START Data to process
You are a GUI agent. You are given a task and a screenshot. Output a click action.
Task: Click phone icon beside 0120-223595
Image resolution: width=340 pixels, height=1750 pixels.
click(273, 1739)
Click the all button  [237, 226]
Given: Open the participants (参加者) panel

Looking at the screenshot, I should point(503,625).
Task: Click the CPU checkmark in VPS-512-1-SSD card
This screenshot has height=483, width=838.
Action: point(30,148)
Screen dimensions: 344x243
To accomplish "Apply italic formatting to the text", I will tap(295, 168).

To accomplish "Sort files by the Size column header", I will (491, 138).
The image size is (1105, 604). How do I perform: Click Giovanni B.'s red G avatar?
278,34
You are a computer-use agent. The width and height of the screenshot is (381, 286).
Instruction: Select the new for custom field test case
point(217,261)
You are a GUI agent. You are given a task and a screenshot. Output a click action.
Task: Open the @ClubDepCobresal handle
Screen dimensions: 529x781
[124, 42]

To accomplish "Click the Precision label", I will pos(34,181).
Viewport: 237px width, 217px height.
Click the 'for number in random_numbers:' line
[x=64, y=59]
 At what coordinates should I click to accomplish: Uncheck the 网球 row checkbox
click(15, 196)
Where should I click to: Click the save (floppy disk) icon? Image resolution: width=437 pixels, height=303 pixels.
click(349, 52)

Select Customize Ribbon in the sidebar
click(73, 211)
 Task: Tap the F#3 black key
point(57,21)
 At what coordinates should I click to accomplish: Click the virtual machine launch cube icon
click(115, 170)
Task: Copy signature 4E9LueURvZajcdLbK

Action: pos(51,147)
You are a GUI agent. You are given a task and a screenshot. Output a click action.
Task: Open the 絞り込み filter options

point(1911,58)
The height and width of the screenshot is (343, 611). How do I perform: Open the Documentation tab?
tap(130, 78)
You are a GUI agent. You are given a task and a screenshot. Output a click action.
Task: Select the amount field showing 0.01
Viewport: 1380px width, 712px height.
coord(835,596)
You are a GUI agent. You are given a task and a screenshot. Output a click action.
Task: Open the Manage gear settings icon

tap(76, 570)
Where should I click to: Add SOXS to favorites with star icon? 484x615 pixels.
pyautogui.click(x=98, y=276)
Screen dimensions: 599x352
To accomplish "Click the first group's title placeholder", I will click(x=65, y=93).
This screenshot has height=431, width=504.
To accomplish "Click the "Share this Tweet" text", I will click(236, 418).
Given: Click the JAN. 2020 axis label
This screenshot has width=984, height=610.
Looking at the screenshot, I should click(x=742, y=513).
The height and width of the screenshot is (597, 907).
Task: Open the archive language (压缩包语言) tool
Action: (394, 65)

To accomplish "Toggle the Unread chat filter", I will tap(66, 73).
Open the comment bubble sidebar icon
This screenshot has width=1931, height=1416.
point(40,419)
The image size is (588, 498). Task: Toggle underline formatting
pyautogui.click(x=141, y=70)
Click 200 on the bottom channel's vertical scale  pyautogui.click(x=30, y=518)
END Data to process
» Task
Each entry, from start to finish, must be restated exactly.

» Answer space
You are a GUI agent. You are given a task and a screenshot. Output a click action.
Task: Click phone icon beside 0120-223595
Image resolution: width=340 pixels, height=1750 pixels.
click(273, 1739)
Click the all button  [237, 226]
Given: Open the participants (参加者) panel

Looking at the screenshot, I should point(503,625).
Task: Click the CPU checkmark in VPS-512-1-SSD card
This screenshot has height=483, width=838.
Action: point(30,148)
Screen dimensions: 344x243
To accomplish "Apply italic formatting to the text", I will tap(295, 168).

To accomplish "Sort files by the Size column header", I will (491, 138).
The image size is (1105, 604). How do I perform: Click Giovanni B.'s red G avatar?
278,34
You are a computer-use agent. The width and height of the screenshot is (381, 286).
Instruction: Select the new for custom field test case
point(217,261)
You are a GUI agent. You are given a task and a screenshot. Output a click action.
Task: Open the @ClubDepCobresal handle
Screen dimensions: 529x781
[124, 42]

To accomplish "Click the Precision label", I will pos(34,181).
Viewport: 237px width, 217px height.
Click the 'for number in random_numbers:' line
[x=64, y=59]
 At what coordinates should I click to accomplish: Uncheck the 网球 row checkbox
click(15, 196)
Where should I click to: Click the save (floppy disk) icon? Image resolution: width=437 pixels, height=303 pixels.
click(349, 52)

Select Customize Ribbon in the sidebar
click(73, 211)
 Task: Tap the F#3 black key
point(57,21)
 At what coordinates should I click to accomplish: Click the virtual machine launch cube icon
click(115, 170)
Task: Copy signature 4E9LueURvZajcdLbK

Action: pos(51,147)
You are a GUI agent. You are given a task and a screenshot. Output a click action.
Task: Open the 絞り込み filter options

point(1911,58)
The height and width of the screenshot is (343, 611). How do I perform: Open the Documentation tab?
tap(130, 78)
You are a GUI agent. You are given a task and a screenshot. Output a click action.
Task: Select the amount field showing 0.01
Viewport: 1380px width, 712px height.
coord(835,596)
You are a GUI agent. You are given a task and a screenshot. Output a click action.
Task: Open the Manage gear settings icon

tap(76, 570)
Where should I click to: Add SOXS to favorites with star icon? 484x615 pixels.
pyautogui.click(x=98, y=276)
Screen dimensions: 599x352
To accomplish "Click the first group's title placeholder", I will click(x=65, y=93).
This screenshot has height=431, width=504.
To accomplish "Click the "Share this Tweet" text", I will click(236, 418).
Given: Click the JAN. 2020 axis label
This screenshot has width=984, height=610.
Looking at the screenshot, I should click(x=742, y=513).
The height and width of the screenshot is (597, 907).
Task: Open the archive language (压缩包语言) tool
Action: (394, 65)

To accomplish "Toggle the Unread chat filter", I will tap(66, 73).
Open the comment bubble sidebar icon
This screenshot has width=1931, height=1416.
point(40,419)
The image size is (588, 498). Task: Toggle underline formatting
pyautogui.click(x=141, y=70)
Click 200 on the bottom channel's vertical scale  pyautogui.click(x=30, y=518)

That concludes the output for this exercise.